### Saved data entries
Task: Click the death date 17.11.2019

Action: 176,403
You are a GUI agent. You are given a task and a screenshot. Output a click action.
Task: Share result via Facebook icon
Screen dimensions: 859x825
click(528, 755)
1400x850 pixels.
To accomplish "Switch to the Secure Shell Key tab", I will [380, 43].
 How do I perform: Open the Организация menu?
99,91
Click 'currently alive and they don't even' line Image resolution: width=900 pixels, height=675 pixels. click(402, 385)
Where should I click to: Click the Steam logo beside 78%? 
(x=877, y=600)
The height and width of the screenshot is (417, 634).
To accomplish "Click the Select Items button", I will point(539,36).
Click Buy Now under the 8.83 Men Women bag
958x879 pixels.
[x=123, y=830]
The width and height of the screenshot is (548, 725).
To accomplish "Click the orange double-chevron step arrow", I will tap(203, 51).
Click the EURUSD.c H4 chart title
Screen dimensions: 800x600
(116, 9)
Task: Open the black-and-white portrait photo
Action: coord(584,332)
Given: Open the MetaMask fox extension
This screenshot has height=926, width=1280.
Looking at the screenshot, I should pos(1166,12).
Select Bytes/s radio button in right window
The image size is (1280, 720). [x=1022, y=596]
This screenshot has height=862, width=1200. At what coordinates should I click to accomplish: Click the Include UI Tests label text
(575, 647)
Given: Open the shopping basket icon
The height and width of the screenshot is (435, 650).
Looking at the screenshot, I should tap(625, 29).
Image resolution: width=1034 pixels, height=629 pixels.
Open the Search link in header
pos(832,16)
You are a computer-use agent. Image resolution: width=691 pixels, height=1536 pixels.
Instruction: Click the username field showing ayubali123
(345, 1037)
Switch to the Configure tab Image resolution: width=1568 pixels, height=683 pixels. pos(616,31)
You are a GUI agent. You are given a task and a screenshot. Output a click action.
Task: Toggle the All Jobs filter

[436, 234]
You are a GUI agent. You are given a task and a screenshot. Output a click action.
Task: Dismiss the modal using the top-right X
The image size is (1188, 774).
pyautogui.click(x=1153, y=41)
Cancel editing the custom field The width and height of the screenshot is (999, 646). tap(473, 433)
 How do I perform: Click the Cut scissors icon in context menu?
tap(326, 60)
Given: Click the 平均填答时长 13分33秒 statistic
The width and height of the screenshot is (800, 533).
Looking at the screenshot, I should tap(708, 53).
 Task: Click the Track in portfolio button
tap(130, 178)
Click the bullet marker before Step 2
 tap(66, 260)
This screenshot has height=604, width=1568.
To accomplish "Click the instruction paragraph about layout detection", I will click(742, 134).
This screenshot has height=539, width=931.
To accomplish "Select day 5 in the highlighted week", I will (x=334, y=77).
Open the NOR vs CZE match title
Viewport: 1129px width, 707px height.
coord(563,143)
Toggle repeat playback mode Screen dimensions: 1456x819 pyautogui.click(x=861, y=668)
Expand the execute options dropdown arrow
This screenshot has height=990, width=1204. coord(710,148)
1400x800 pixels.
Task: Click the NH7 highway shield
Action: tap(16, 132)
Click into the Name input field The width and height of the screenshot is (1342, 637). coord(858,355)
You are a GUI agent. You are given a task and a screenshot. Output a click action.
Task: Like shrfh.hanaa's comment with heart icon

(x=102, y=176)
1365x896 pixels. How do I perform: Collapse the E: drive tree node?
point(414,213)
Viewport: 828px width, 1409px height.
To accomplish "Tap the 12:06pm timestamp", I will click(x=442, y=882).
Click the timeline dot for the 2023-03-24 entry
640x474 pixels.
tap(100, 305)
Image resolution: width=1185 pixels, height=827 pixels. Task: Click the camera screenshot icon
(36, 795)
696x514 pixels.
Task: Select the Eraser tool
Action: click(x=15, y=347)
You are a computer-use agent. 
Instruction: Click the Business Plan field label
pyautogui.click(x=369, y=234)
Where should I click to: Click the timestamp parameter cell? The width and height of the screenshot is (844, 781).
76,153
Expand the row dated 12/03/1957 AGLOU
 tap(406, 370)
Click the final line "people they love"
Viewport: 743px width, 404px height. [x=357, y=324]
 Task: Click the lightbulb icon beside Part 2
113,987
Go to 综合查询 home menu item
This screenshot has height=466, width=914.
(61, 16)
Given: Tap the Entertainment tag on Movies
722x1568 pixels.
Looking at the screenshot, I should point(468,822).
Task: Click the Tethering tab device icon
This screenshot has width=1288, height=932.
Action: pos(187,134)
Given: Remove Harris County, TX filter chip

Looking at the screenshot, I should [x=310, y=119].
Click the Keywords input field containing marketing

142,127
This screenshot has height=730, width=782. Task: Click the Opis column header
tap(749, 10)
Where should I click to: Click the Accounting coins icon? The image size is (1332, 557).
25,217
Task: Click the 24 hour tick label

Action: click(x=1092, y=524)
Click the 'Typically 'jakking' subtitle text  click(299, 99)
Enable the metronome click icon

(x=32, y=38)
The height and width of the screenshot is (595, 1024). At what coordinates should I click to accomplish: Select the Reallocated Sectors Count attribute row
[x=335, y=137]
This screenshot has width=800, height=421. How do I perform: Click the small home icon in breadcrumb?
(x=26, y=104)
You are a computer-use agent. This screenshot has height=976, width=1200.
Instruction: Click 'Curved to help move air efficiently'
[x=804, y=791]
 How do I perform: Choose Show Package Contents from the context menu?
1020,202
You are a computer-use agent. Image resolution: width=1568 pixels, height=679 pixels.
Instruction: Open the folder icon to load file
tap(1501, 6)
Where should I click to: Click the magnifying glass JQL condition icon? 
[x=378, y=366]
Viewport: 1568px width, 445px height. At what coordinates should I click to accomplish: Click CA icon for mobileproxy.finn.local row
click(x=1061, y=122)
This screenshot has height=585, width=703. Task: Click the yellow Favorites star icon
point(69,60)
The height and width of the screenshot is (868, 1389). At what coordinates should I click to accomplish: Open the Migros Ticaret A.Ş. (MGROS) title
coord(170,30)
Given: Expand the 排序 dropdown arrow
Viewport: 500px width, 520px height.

### Aim of the exercise
Bring together every line in the entries that holds the string "computer".

### Exercise answer
You are a computer-use agent. Image resolution: width=691 pixels, height=1536 pixels.
You are a computer-use agent. 
You are a computer-use agent. This screenshot has height=976, width=1200.
You are a computer-use agent. Image resolution: width=1568 pixels, height=679 pixels.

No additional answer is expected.